> _Input material_:
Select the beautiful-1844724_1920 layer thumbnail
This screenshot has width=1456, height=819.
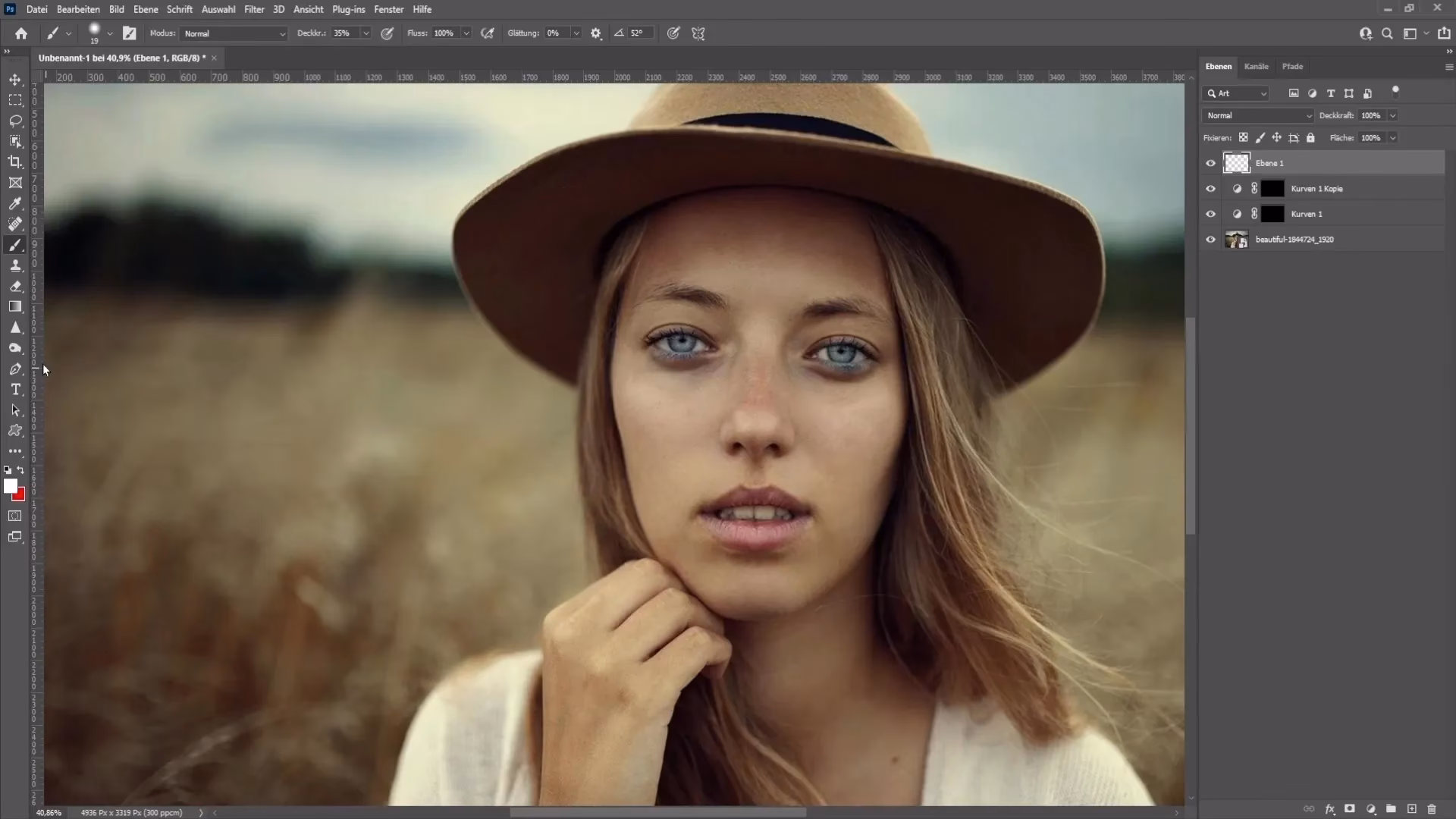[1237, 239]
---
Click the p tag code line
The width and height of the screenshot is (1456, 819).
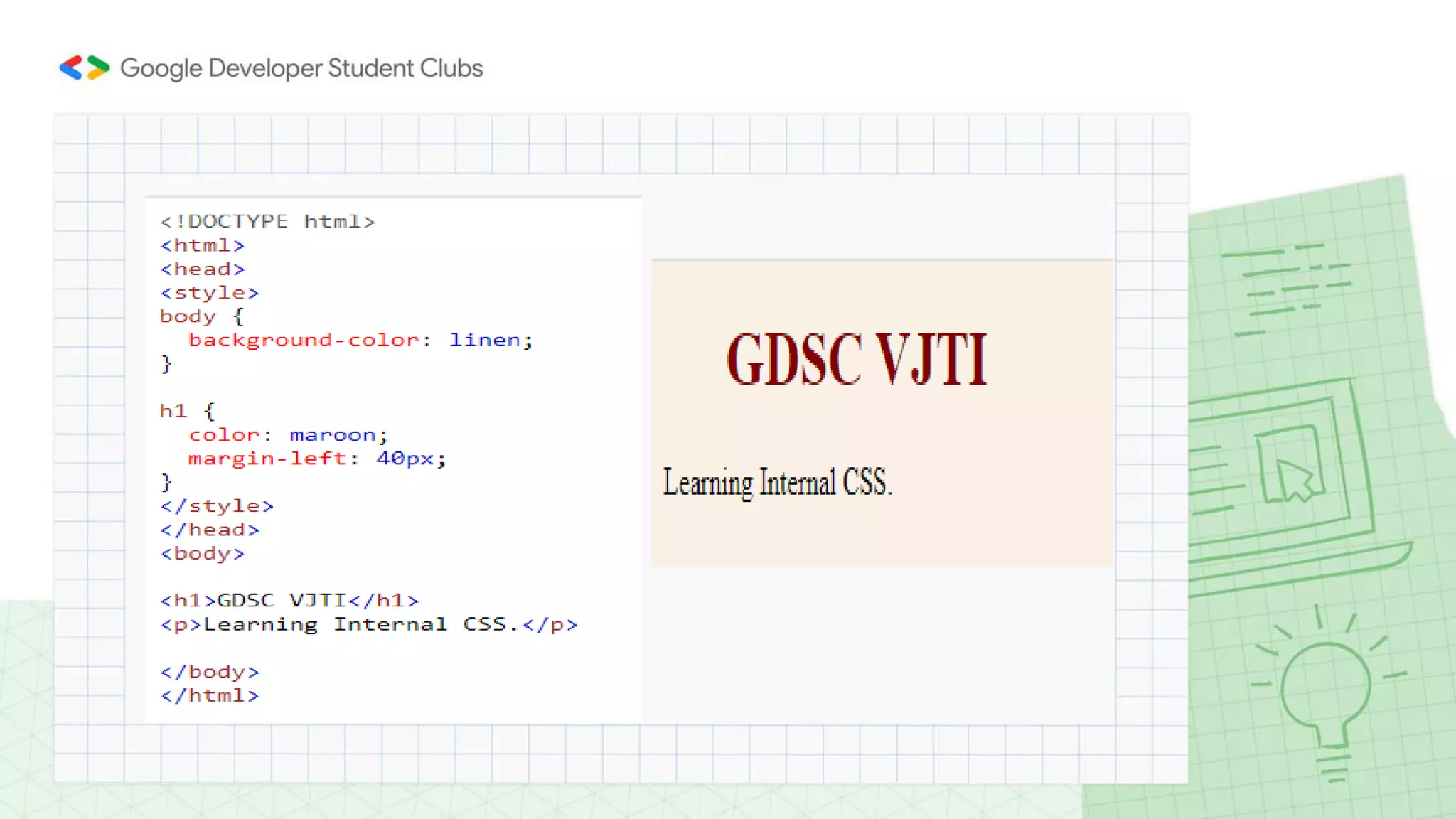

> _Exercise_:
Reproduce only the lines above spanning from the line containing "Click the p tag code line" through the line containing "The width and", word for word.

> _Task output_:
Click the p tag code line
The width and height of the screenshot is (1456, 819).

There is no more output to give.